Module lexical

Module lexical 

Source
Expand description

Scan JSON text, extracting a stream of tokens (lexical analysis).

This module provides the traits, helpers, and type definitions needed to perform stream-oriented lexical analysis on JSON text.

The fundamental types are the enum Token, which represents the type of a JSON token, and the traits Analyzer (does the lexical analysis); Content (efficiently provides the actual content of a token from the JSON text; and Error (describes errors encountered by the lexical analyzer).

The sub-modules provide concrete implementations of JSON tokenizers:

  • state is a lower-level module containing a simple reusable finite state machine; all the concrete lexical analyzers in this crate use this state machine for their core logic.
  • fixed contains an implementation of Analyzer for tokenizing fixed-size in-memory buffers.

§Performance

Performance characteristics are documented on all relevant types at the trait level (this module) and at the concrete implementation level (in the sub-modules).

In all cases, allocations and copies are avoided except where it is technically infeasible. When they have to be done, they are minimized.

§Token content

By design, the Content trait provides the literal text of all tokens appearing in the input JSON, including whitespace, without any change whatsoever. This policy facilitates use cases such as stream editing, where you might want to make changes to the JSON text, such as deleting some JSON elements or inserting new ones, while leaving everything else unchanged.

§Numbers

For number tokens (Token::Num), the Content trait provides the literal content of the number as it appears in the JSON text, without attempting to coerce it into a Rust numeric type.

The reason for leaving numbers as text is that the JSON spec places no limits on the range and precision of numbers [1]. Since this module aims to faithfully implement the spec at the lexical level, it will recognize any valid JSON number, no matter the magnitude or precision. This would not be possible if it coerced the text into a numeric type, which all have their own limits on range and precision.

[1]: The spec does urge software developers using JSON to be thoughtful bout interoperability and, kinda sorta, to just stay within the IEEE double-precision floating point range, a.k.a., f64. But that’s not a requirement.

§Strings

For string tokens (Token::Str), the Content trait provides the literal content of the string as it appears in the JSON text, including the quotation marks that surround it, without attempting to expand the escape sequences.

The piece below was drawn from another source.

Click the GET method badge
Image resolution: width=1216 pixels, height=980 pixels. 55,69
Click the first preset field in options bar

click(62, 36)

Escape sequences can be expanded by explicitly requesting Content::unescaped instead of Content::literal. Note that getting the unescaped content, will trigger an allocation if the string indeed does contain at least one escape sequence, which may not be desirable in all circumstances.

Example of a string token without any escape sequences.

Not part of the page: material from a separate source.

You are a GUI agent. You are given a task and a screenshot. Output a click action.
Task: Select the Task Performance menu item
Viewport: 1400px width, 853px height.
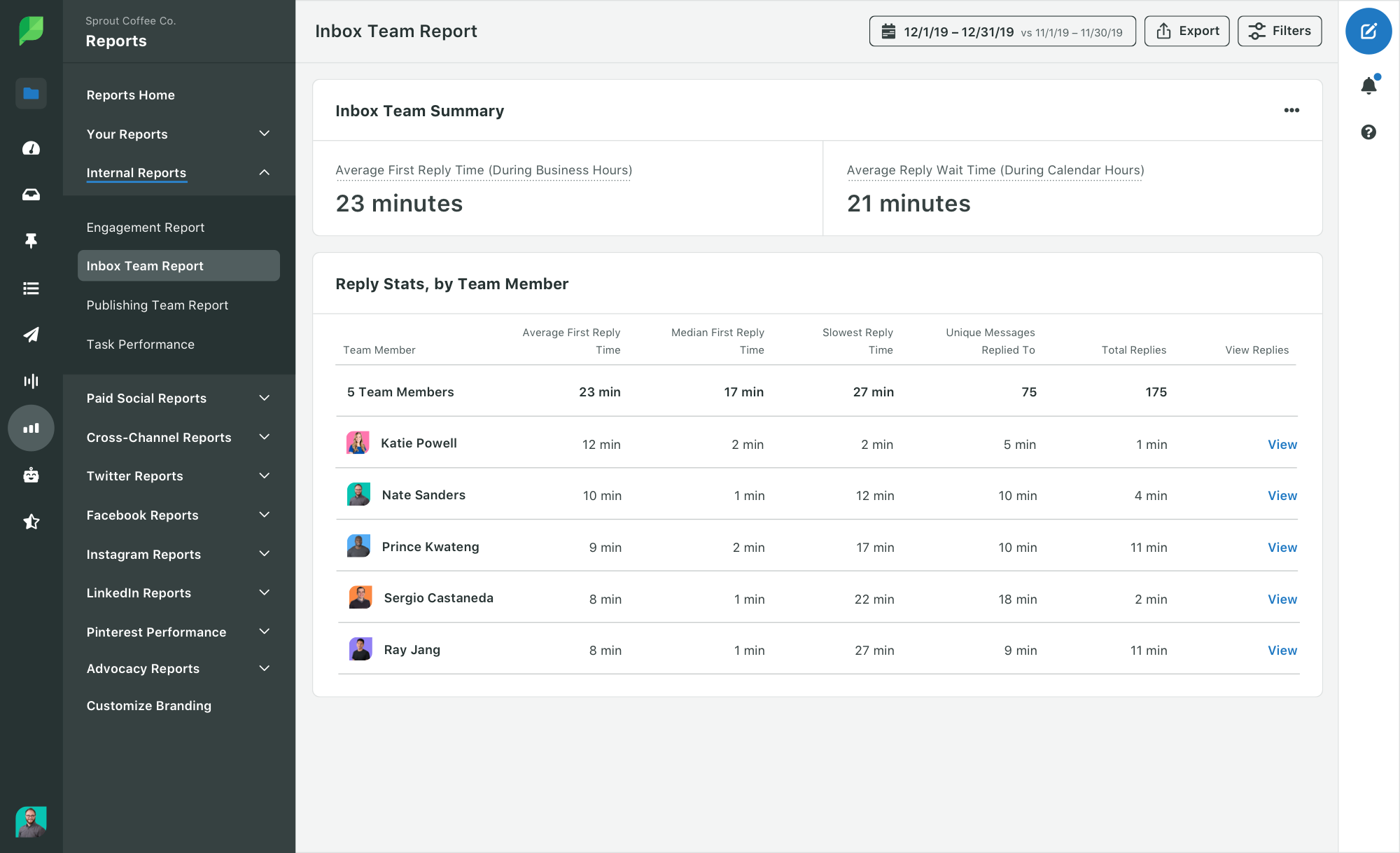coord(140,344)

let mut lexer = FixedAnalyzer::new(&br#""foo""#[..]);
assert_eq!(Token::Str, lexer.next());
assert_eq!(r#""foo""#, lexer.content().literal()); // Note the surrounding quotes.
assert_eq!(r#""foo""#, lexer.content().unescaped()); // No allocation, returns same value.

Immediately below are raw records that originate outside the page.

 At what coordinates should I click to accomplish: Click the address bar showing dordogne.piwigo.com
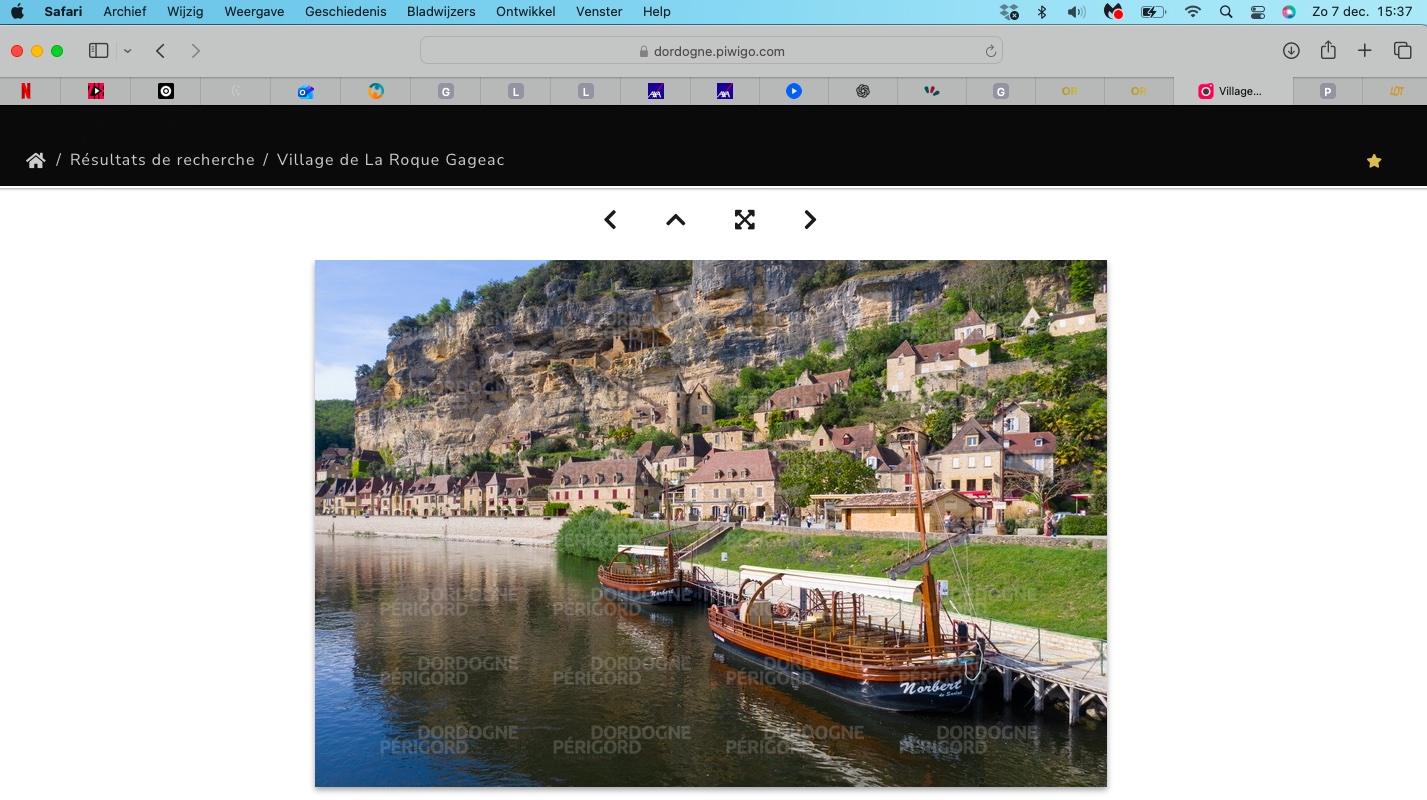point(711,51)
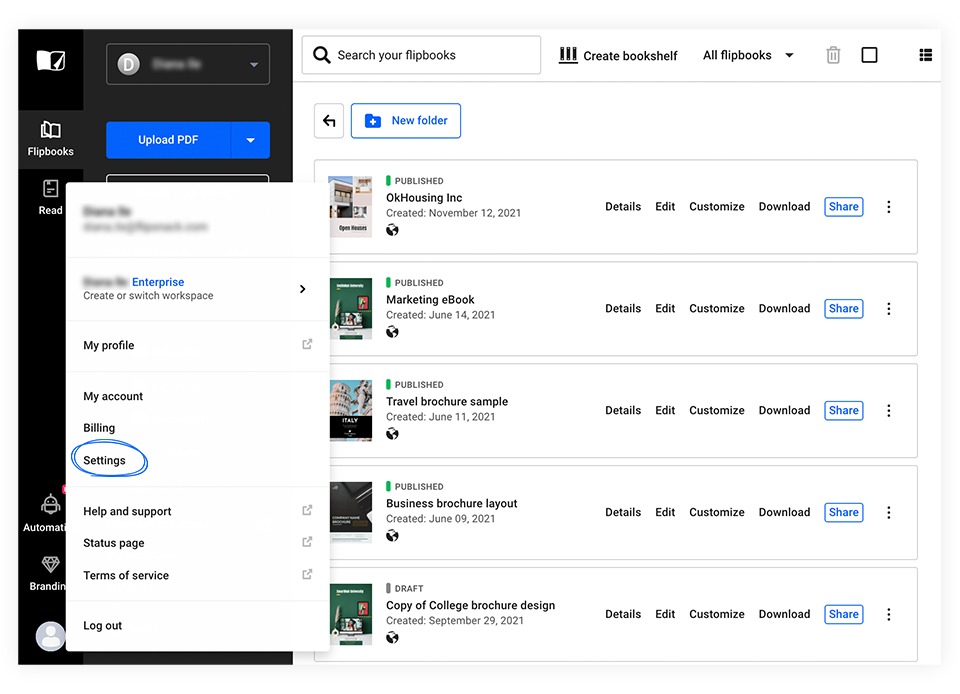Open the Flipbooks sidebar section
Screen dimensions: 960x694
click(x=50, y=138)
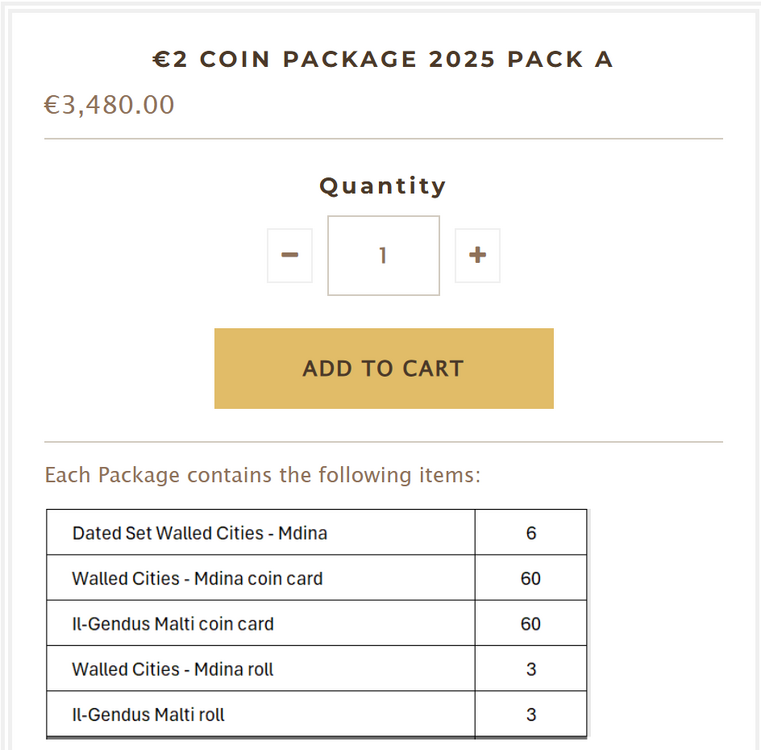Select the Il-Gendus Malti roll cell

[149, 715]
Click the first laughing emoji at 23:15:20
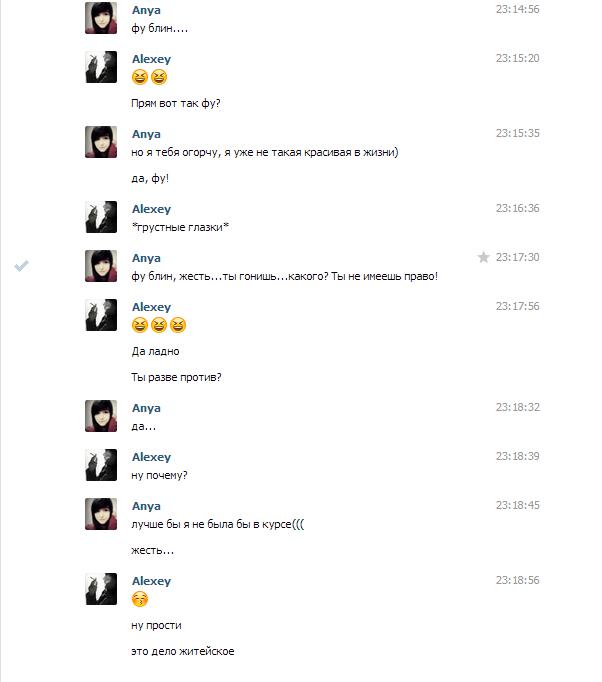Viewport: 602px width, 682px height. pos(140,77)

Example of a string token containing an escape sequence.

let mut lexer = FixedAnalyzer::new(&br#""foo\u0020bar""#[..]);
assert_eq!(Token::Str, lexer.next());
assert_eq!(r#""foo\u0020bar""#, lexer.content().literal()); // Note the surrounding quotes.
assert_eq!(r#""foo bar""#, lexer.content().unescaped()); // Allocates, expands \u0020 -> ' '.

§Roll your own lexer

The sub-module state provides the basic state machine for tokenizing JSON text. You can use it to build your own implementation of Analyzer or any other application that needs a low-level ability to identify JSON tokens that is faithful to the JSON spec.

Modules§

fixed
Convert a fixed-size in-memory buffer into a stream of JSON lexical tokens.
state
Simple state machine for lexical analysis of JSON text.

Enums§

ErrorKind
Category of error that can occur while tokenizing a JSON text.
Expect
Character or class of characters expected at the next input position of a JSON text.
Token
Type of lexical token in a JSON text, such as begin object {, literal true, or string.

Traits§

Analyzer
Lexical analyzer for JSON text.
Content
Text content of a JSON token.
Error
An error encountered during lexical analysis of JSON text.